7. Chiefoverseer= a bishop is chief over a see.

8. Cooks = John Maddison Morton, 'Box and Cox', a farce about two long-lost brothers, John Box and James Cox, who unknowingly rent the same room, one working by day, the other by night.

1869 playbill for the first professional production of operetta 'Cox and Box', based on the play 'Box and Cox'; music Arthur Sullivan

9. Eusebian = pertaining to Eusebius of C?sarea, or the historical works written by him; and Eusebian Canons: an arrangement of the contents of the four Gospels into ten classes of passages, according as the passages occur in Matthew, Mark, Luke, or John alone, or in any one of the nine possible combinations of two or three out of the four; and Sullivan, 'The Book of Kells: 'eight pages are filled with what are known as the Eusabian Canons. They take their name from Eusebius, bishop of C?sarea... Before his time a Harmony of the Gospels had been constructed... in which St. Matthew's Gospel was taken as the standard, and parallel passages from the other Gospels were set out side by side with it. Eusebius improved on his predecessor's plan; his object being to set forth the mutual relation of the four evangelical narratives' (The Book of Kells plate I shows one such page).

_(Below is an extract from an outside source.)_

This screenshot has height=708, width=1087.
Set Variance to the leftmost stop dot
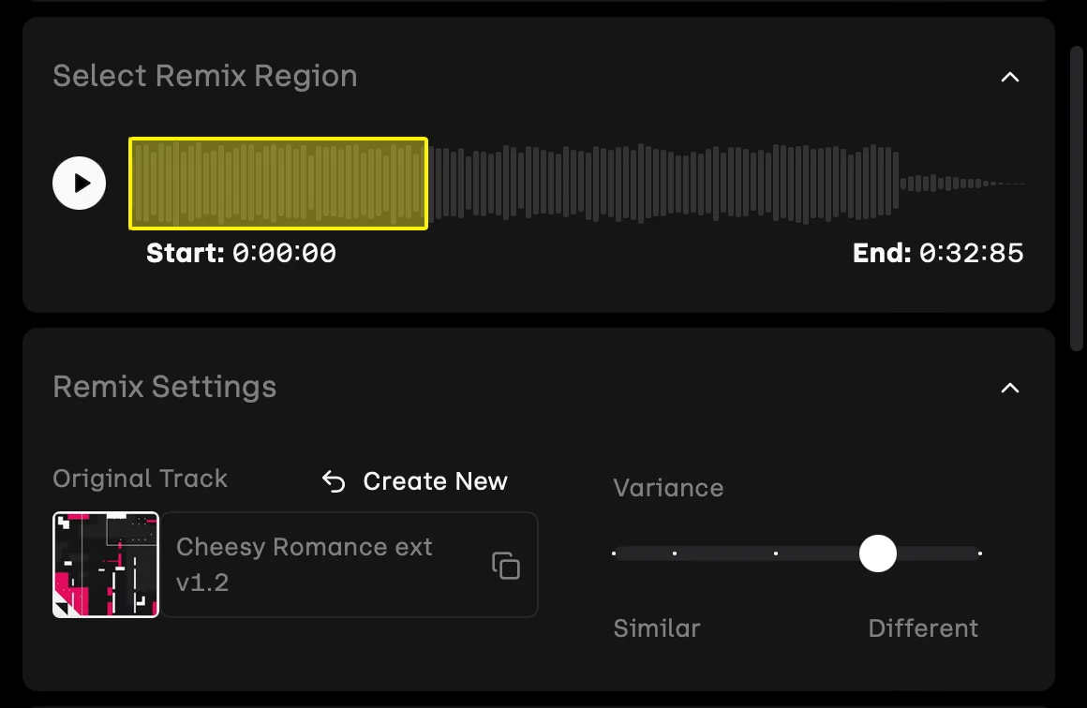[615, 553]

10. concordant = agreeing in sentiment or opinion; of one heart or mind; harmonious, unanimous.

11. homily = a sermon on a moral or religious topic.

Fifth Quotation:

1. promisk hands = promise land; and 'Luke' 23:46: 'Father, into thy hands I commend my spirit' (seventh of seven last words of Christ).

Sixth Quotation:

1. a pigs of cheesus = epexegesis (Greek), detailed account, explanation; 'I Am Resting in the Arms of Jesus' (song, James Rowe); and piece of cheese.